Hey Dorothy, Kansas doesn’t want you anymore.

It should be no news to anyone reading this blog that women’s rights, including abortion rights, have been under serious fire for the last several years. There have been some 374 attempts to pass laws severely restricting access this year alone, roughly 70 of which have actually passed. Right now, Kansas is in the news for it’s recent attempt to impose such onerous code restrictions on the clinics themselves that this would effectively shut down every clinic in the state.
While we’ve all been paying attention to that little battle, one incredibly obvious statement of exactly how bad the situation has gotten across the country seems to be flying under the radar.

From an article by Mother Jones comes this quote:
“The temporary injunction has allowed all three of the state’s abortion clinics to remain open for now”

Did you get that? Let’s try it again:
“The temporary injunction has allowed all three of the state’s abortion clinics to remain open for now”

For the record, Kansas is a decently sized state, covering some 82,300 square miles. That’s roughly one clinic per 27,000 square miles. The fact that access has already been restricted to these three options is enough to make abortion an even more difficult choice for women who might not have access to transportation and time off work. Add the mandatory 24 hour waiting period and even women who know they might not be in the best position to have a child might find themselves stuck in just that position.
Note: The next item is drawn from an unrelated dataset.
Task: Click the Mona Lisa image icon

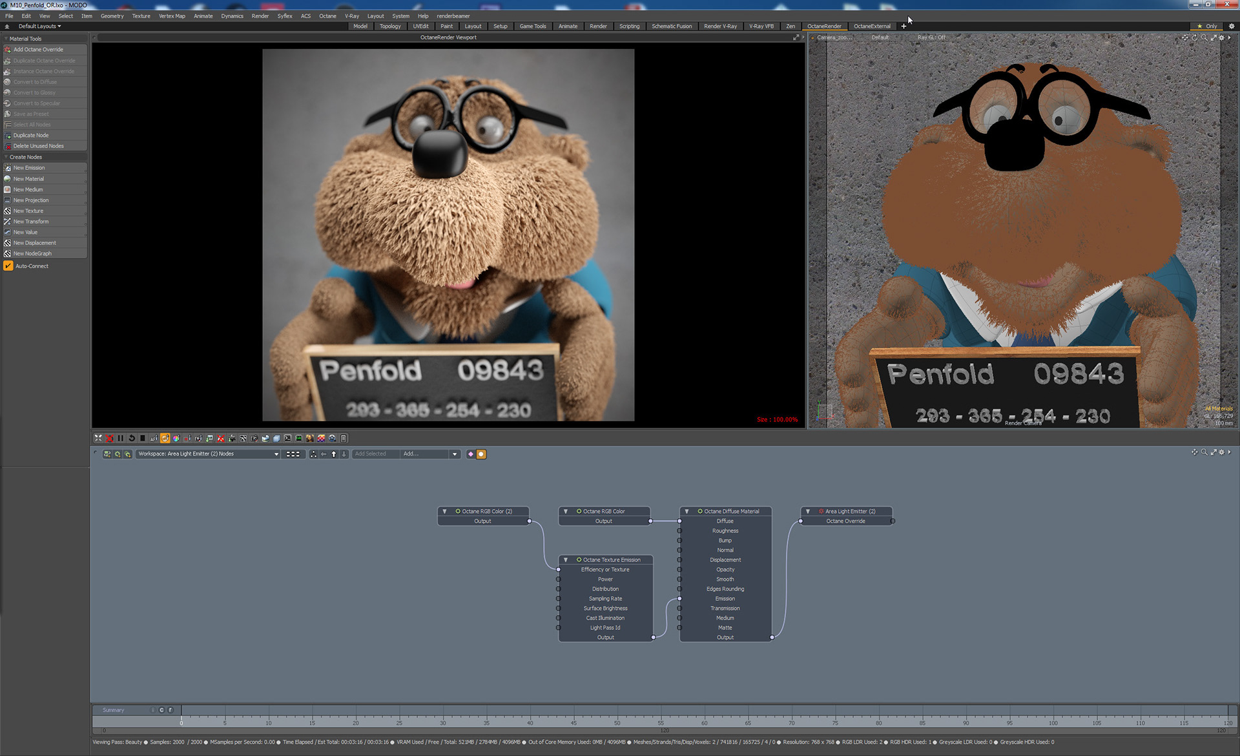Action: [310, 438]
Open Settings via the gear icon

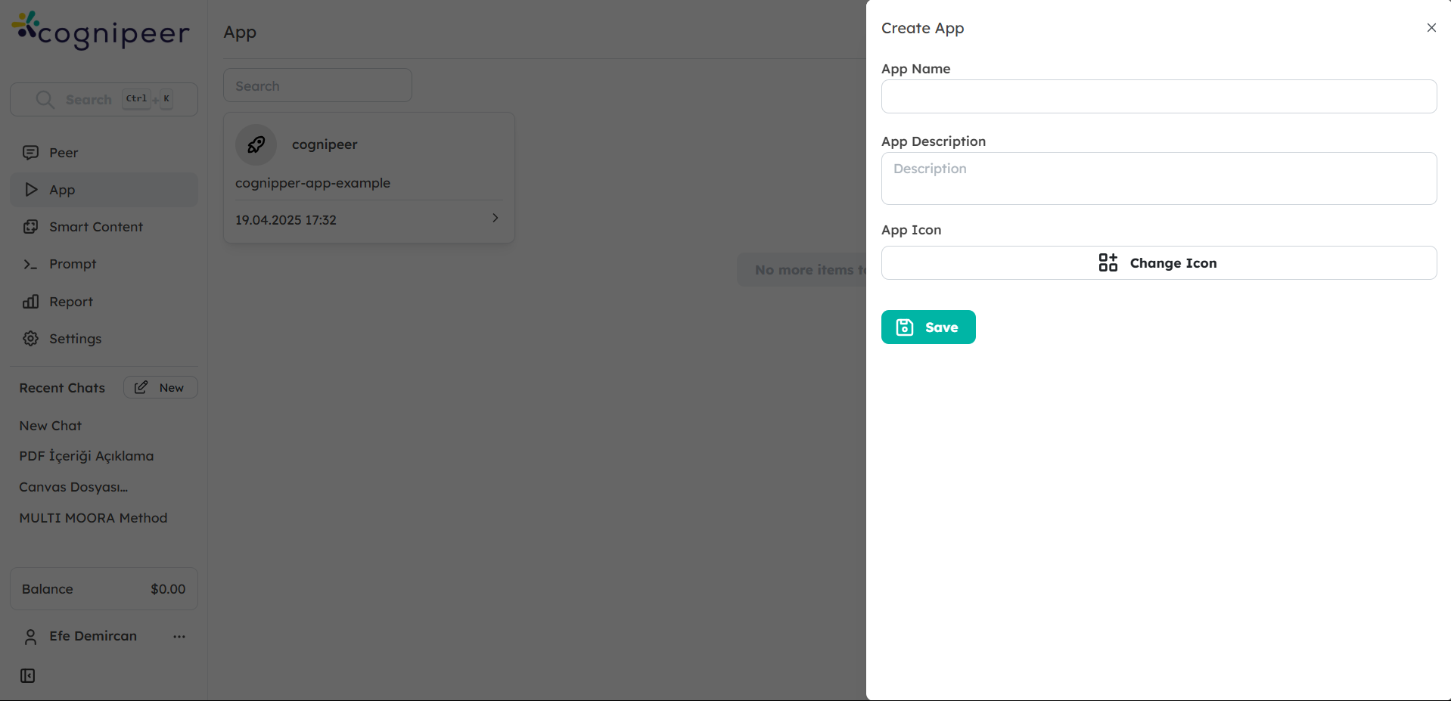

South Dakota is even worse. While a federal judge did ban an attempt to impose a 72 hour waiting period, this is a state which only provides these services in one clinic, with a doctor flown in once a week. Again, it doesn’t matter if the procedure is technically legal if there’s no real way for women to access it.

Add to this the creative ways prosecutors are finding to criminalize miscarriage and it becomes even more important for women who know they may not be able to have a healthy pregnancy to have access to these options. For the record, the above case is being tried in Mississippi – a state that only allows abortions up to 12 weeks of pregnancy (a point when it’s not entirely uncommon for a girl to just be figuring out she’s even pregnant) and has only one facility licensed to perform the procedure. Mississippi also has one of the worst records for law enforcement reaction to drug abuse, with treatment for addiction being especially hard to come by.

So again, I know these statistics probably aren’t anything new for anyone reading this, but sometimes just seeing it all in one place, and how the issues are so interconnected can be helpful. We are living in a time where most of us grew up only worried about the kooks bombing the clinics. Abortion wasn’t an easy choice, but it was legal and in most places, reasonably accessible. While this procedure is still technically legal, this new generation of girls is growing up in a time where that legality is for many in name only. We cannot continue to sit back, complacent that the courts would not allow our rights to be so trampled. It is becoming less about the actual law, and more about creative ways those who control the health codes and the insurance policies are finding around it.